Several studies have shown that radical surgical resection, followed by targeted pharmacological treatment, enables good recovery in many cases [ 6 , 12 , 13 ]. The joint ESCMID/ECMM guidelines for the management of systemic phaeohyphomycosis recommend a complete excision of brain abscesses wherever possible, in combination with antifungal therapy [ 14 ]. The surgical drainage of pus and resection of necrotic tissue paves the way for better penetration of the antifungal agent [ 15 ].

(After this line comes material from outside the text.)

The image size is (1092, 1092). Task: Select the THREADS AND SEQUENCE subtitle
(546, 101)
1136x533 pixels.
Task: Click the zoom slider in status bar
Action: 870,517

There is no well-defined consensus on the medical management of C. bantiana cerebral abscesses. Chakrabarti et al. reported that voriconazole and posaconazole have a good in vitro susceptibility against the fungus. Some other researchers have successfully treated cases using voriconazole, in combination with amphotericin B. In a review study carried out by Revankar et al., the combination of amphotericin B, 5-flucytosine, and itraconazole resulted in improved survival [ 3 , 10 ]. In a study performed in Southern India on two cases of brain abscess caused by C. bantiana, the patients were successfully treated with surgical resection and systemic voriconazole therapy [ 15 ]. Although postoperative radiological scan could not be performed, it should be stressed upon since the fungus can infiltrate into the normal-appearing brain tissue, thereby leading to recurrence [ 16 ].

In the absence of comparative trials owing to the rarity of the disease, radical neurosurgical resection, drainage of pus, microbiological identification of the fungi, and prolonged antifungal therapy with close postoperative radiological surveillance are the current treatments of choice for patients with brain abscess caused by C. bantiana.

Conclusion

This case study highlighted that potential diagnostic and therapeutic difficulties can be overcome with the integrated management of the patient by different disciplines of medical science. The differential diagnosis of intraparenchymal fungal abscess should be considered in immunocompetent individuals with ring- enhancing space-occupying lesions. Complete surgical excision and an appropriate antifungal therapy at a proper dose are the key measures for the successful management of otherwise fatal cases.